Pour contre-balancer, on note le bon traitement des Waterford, toujours fidèles à eux-mêmes et dont la psychologie reste source de fascination. Fred est toujours faible dans sa volonté de pouvoir et Serena, toujours aussi glaçante, utilise son intelligence pour servir ses désirs, choisissant sans cesse l’égoïsme. La série a réussi, au fil de ses épisodes, à faire de ce couple énigmatique, deux humains aussi intéressants que méprisables. Fred Waterford a perdu toute sa splendeur, en multipliant les erreurs, Serena est devenue prévisible. Ce n’est guère là un défaut, les Waterford apparaissent comme des personnages menés par des volontés fortes mais écrits avec finesses, au trajet toujours passionnant, dont on se délecte. Le segment dédié à Tante Lydia vaut également le détour puisqu'en plus de répondre à des questions présentes depuis le début de The Handmaid's Tale, il utilise à merveille l’ambiguïté qu’entretenait la série dans ses plus beaux moments, rappelant qu’expliquer n’était pas justifier.

Copyright Hulu

La saison 3 de The Handmaid’s Tale ne semble jamais vraiment décoller, sauf le temps d’un ou deux épisodes particulièrement bien réalisés (Denize Gämze Erguven rappelle ainsi qu’elle peut être une réalisatrice particulièrement bonne et juste). Disposant de péripéties très restreintes, la série ne compense pas par un traitement admirable de ses thématiques mais remplit ses épisodes à grands coups de redondances. La fin de cette troisième saison laisse la désagréable sensation d’avoir vu un remake de la saison 2, sauf que le travail sur le temps qui se déroule à Gilead, privant chacun de ses prisonniers d’années de vie, n’est plus aussi fin. Ces affres du temps ne sont pas illustrés par la langueur des personnages mais par des faits plus concrets tels que l’âge des enfants, qui est pourtant vite oublié. La série s’était illustrée, dans le passé, par ses dynamiques sociales si bien écrites qu’un seul dialogue des plus simples entre deux personnages suffisait pour capter l’attention. Dans cette saison, l'étude des rapports sociaux devient bâclée et presque transparente.

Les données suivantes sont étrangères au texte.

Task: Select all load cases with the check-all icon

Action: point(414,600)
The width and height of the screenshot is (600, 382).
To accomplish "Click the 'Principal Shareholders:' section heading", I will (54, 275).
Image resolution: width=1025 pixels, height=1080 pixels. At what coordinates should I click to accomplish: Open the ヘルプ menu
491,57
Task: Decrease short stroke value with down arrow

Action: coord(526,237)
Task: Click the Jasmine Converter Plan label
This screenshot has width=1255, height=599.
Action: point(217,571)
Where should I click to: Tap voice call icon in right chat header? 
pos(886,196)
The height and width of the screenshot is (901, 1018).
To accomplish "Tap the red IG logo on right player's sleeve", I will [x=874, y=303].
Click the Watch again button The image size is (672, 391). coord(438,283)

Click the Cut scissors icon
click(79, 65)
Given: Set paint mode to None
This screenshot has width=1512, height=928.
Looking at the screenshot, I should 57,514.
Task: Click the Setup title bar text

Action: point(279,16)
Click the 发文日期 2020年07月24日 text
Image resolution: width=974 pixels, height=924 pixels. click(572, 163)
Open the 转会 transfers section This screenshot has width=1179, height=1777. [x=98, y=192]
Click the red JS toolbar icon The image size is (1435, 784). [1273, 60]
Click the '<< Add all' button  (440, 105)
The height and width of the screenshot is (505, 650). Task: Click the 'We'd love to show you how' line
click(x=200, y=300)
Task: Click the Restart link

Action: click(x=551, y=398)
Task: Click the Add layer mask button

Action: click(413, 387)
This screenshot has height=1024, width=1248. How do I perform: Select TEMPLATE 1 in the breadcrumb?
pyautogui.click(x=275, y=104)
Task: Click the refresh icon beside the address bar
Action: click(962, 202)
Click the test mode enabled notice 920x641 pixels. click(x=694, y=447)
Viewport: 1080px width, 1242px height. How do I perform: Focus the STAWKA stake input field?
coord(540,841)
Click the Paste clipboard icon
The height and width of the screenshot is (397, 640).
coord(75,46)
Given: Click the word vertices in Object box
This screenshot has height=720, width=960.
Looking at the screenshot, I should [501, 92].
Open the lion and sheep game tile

Copyright Sophie Giraud/Hulu
 

On peut espérer deux choses face à la question d’une quatrième saison. La première serait tout simplement que le show retrouve la finesse d’écriture qu’il a su avoir dans le passé parce qu’il y a encore beaucoup à raconter sur le triomphe de la liberté. La seconde serait de délaisser, une bonne fois pour toute, June, dont le personnage semble être la cause des faiblesses de la troisième saison. La jeune femme a trouvé, dans la rébellion, une forme de résilience. Son état est stable, son parcours aussi. S’obstiner à lui faire revivre certaines situations ne fonctionne plus. En revanche, The Handmaid’s Tale propose à côté un panel de personnages secondaires fascinants, que ce soit pour leur parcours ou leur simple psychologie. Peut-être que la série devrait également quitter un peu Gilead, c’est du moins ce qui lui a permis quelques très beaux moments lors de la saison 3. Elle gagnerait à se concentrer sérieusement sur l’après, la reconstruction et les divers troubles psychologiques. Pas joyeux certes, mais nécessaire. Comme on aimerait que The Handmaid’s Tale le redevienne un jour.